As far as disadvantages: its more taxing to pause every rep, so if you’re benching multiple times a week, all that extra fatigue adds up. You’re never really overloading the top-end of the lift, either, because most people will be naturally limited by what they can get off of their chest, but that’s not a big concern, for me at least.

I would concur with the poser above. Here is the backstory:

Nov 2012 I hit 330 on bench as a 181 lber, and missed 340 something for my third attempt. Since november, I paused ALL of my flat bench reps. Every last one. Usually it was a competition length pause, though on some back off sets I would do an extra long pause of 5 seconds or so. Inclines and other auxillary work was not paused.

A few weeks ago, I wanted to work up to a near max attempt. I SMOKED the shit out of 350 at the end of a 6 week training cycle. I probably had another 15 or more in me.

Pausing every rep of every set leads to a much greater disparity in rep records for a weight, ie touch and go I could probably get 11 on a set, but only 5 or 6 paused reps.

It really dialed in my form and made me extremely strong off the chest. I hope to hit 400 shortly. I will continue to pause every rep in the future. It WORKS.

[quote]cparker wrote:

[quote]BCP27 wrote:
Right now I’m switching to paused. My sticking point is on my chest, so I’m adapting to that along with checking my form. [/quote]

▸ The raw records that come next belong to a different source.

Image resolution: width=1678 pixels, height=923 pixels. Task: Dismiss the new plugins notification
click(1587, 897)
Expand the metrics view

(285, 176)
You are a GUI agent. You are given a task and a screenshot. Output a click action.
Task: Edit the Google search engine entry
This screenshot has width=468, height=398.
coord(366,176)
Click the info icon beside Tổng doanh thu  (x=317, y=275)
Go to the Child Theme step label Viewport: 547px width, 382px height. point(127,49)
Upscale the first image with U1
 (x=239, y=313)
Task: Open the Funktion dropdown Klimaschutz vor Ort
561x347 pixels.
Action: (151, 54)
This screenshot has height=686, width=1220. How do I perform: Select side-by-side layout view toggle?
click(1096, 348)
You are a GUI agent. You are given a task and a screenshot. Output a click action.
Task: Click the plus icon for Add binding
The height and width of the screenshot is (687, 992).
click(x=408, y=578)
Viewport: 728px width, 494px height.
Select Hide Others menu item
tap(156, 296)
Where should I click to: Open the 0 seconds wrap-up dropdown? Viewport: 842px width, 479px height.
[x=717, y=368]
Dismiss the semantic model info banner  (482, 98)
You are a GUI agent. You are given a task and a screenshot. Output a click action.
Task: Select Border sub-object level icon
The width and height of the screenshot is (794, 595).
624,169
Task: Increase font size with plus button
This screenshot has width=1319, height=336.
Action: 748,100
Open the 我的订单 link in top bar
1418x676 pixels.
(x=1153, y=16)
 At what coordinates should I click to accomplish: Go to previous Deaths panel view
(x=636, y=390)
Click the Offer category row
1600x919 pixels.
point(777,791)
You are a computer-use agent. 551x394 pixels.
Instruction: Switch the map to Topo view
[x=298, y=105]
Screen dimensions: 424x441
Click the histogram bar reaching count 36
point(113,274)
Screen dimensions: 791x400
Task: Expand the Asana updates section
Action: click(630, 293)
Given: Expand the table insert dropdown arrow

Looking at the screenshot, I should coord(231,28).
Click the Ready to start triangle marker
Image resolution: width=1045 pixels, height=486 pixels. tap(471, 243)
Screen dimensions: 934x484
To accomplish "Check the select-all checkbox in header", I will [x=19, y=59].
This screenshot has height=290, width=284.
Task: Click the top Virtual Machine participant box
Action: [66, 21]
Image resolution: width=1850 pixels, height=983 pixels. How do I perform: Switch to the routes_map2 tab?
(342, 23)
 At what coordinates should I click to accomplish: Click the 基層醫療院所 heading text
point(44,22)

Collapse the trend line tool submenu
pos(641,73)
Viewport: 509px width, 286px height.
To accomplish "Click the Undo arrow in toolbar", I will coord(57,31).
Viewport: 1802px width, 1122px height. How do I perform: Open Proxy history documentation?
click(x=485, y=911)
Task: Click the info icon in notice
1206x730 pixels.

Im the same way, sticking point was always off the chest. The past few months ive been adding in a lot of paused pressing for sets of 3s and 5s. As well as brought my grip in closer and Ive been seeing a lot of improvement.[/quote]

Yeah, I tried moving my grip out wider when testing my one rep max recently (to ring finger on the ring) and it must have been 15 pounds weaker than pinky on the ring finger, but closer than that doesn’t seem much strong for me.

Make sure you aren’t losing that upper back/shoulder tightness during the unrack or at the bottom. That apparently can be a huge cause of this particular problem.

I think ive posted my opinion on this in another thread, but ill throw it out again. Some people dont need work on pausing, you know who you are. Just like any other sport, its a “skill” some have, some dont. Me? I sucked at pausing, so working on it helped me out a ton.

What meat posted about how to activate the lats was very helpful, thanks.

Any thoughts on paused bench v. tng bench if using bands? I’ve seen Louie say tng is a must for speed work, but what about ME?